INTENT_SPEC.md # THE WHY — two-layer intent spec: fixed architecture intent + your owner intent
START_HERE.md # new here? friendly, no-jargon setup guide — read this first
GLOSSARY.md # plain-English definition of every technical term in this repo
CONTRIBUTING.md # how to contribute skills/docs back (written for humans + agents)
AGENTS.md # entry point for non-Claude agents (Codex, etc.)
CLAUDE.md # entry point: hard rules, delegation skeleton, skills table, doc hierarchy
FOLDER_ORIENTATION.md # quick "which folder for what" routing table
PERSONALIZE.md # fill-in worksheet — every __FILL_FROM_USER__ site
SETUP.md # optional helpers a few skills need
.env.example # copy to .env — API keys (image gen, etc.)
requirements.txt # Python deps for the bundled scripts (/setup runs pip install -r)
LICENSE # MIT
Orientation_Docs/ # the routing brain
ROUTER.md # the 7-rule context-loading cascade
ORIENTATION.md # procedures + the A/B/C template skeletons
CONTENT_TAXONOMY.md # how to classify any piece of content
SECOND_BRAIN_MASTER_INDEX.md # folder map + grep-search patterns
INTELLECTUAL_LANDSCAPE(_LITE).md # who the owner is (full + always-loaded summary)
COGNITIVE_PROFILE.md # how the owner thinks (Template C, advisory)
VOICE_GUIDE.md # how to write in the owner's voice
STATE_OF_SECOND_BRAIN.md # live status dashboard
KEYWORD_GUIDE.md # the owner's vocabulary
PRIVACY_DEPTH.md # privacy-depth (1–5) rubric + publish/load gating
TODO_MASTER.md # cross-project TODO routing hub
PHASE_2_VISION.md # context-engineering notes / forward vision
.claude/
skills/ # 31 skills incl. /setup onboarding (the verbs)
hooks/ # deterministic reflexes (validation, checkpointing, reminders)
scripts/ # bundled helper: validate_template.py
agents/ # sub-agent definitions (orientation oracle, file verifier)
settings.json # config — hooks are unwired by default (see SETUP.md)
scripts/ # tz.py, stamp_depth.py, remove_watermark.py (work); sb_embed.py, build_brain_snapshot.py (stubs)
Inventions/ Journal_*/ Writing_*/ Predictions/ Health/ External_Sources/ # your content —
Written_By_AI/ Reference/ Projects/ # ship as empty stubs
examples/ # one synthetic file per template type (fictional persona)

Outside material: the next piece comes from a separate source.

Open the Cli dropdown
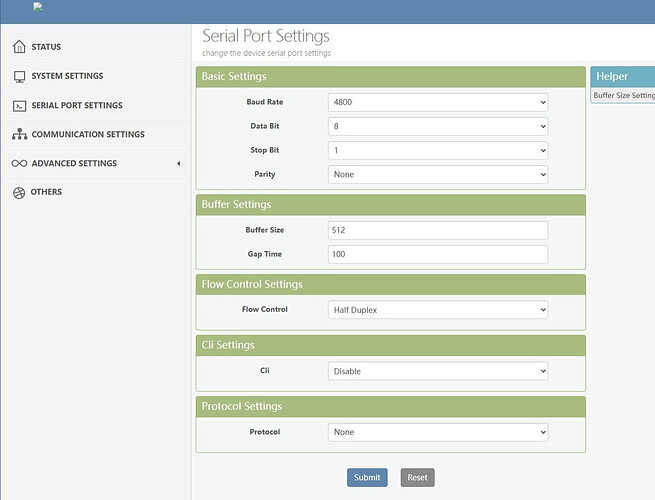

Everything personal is left for you to fill: notes, journals, inventions, writing, bookmarks, project content, voice, and intellectual landscape. The personal-content folders ship as empty stubs — examples/ substitutes one synthetic file per template type. Domain-specific skills tied to a particular person's life (a media archive, a podcast-clip pipeline, etc.) are not included; what remains is the architecture-generic set.
These are real, working pieces — but they were written against a real working setup, with absolute paths replaced by a $SECOND_BRAIN_ROOT placeholder. Treat them as patterns to adapt, not drop-in runnable code; getting them running is part of making the brain yours. SETUP.md lists exactly which skills need a helper and how to enable them.
This is a living template. The best version of it is the one you've filled with your own life.